Open balmas opened 3 years ago
As we work through the design, I'd like us to keep in mind that we can leverage browser caching of remote HTTP requests/responses so that not all query results need to be kept in memory for each word in the history.
Per @irina060981 we need to define the following requirements for session history:
I'd like to offer this as a first draft of a revised data model for discussion.

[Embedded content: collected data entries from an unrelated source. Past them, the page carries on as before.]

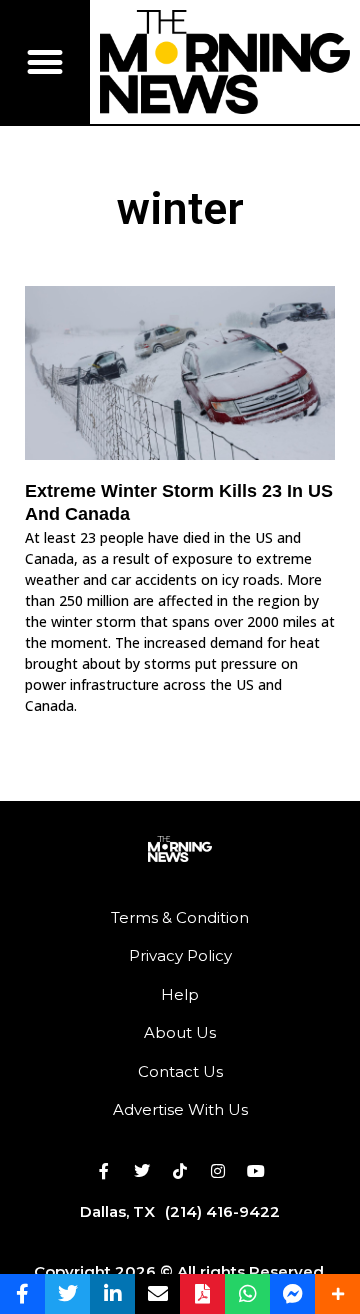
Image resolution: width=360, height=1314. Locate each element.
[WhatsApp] (247, 1294)
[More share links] (337, 1294)
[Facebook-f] (104, 1171)
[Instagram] (218, 1171)
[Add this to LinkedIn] (112, 1294)
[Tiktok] (180, 1171)
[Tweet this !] (67, 1294)
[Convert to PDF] (202, 1294)
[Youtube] (256, 1171)
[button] (45, 61)
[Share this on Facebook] (22, 1294)
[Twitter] (142, 1171)
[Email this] (157, 1294)
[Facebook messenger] (292, 1294)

The model objects shown in a contained-by relationship (with the filled diamond) cannot exist outside of the context of their container. Those shown as a aggregated-by relationship (with the un-filled diamond) can exist as data objects separate from their container but are still directly part of model object (even if only by reference). And those that are shown with a directed relationship (the dotted line arrow) can exist as data objects separate from the related object, and may be accessed through the data model object but are not contained by or belonging to it.
So, for example, a WordListItem
(renamed from WordItem
) aggregates Word
instances that were created in in the current and prior sessions (I think we probably need to revise the structure of WordListItem too, but that's more detail than I'm trying to show here).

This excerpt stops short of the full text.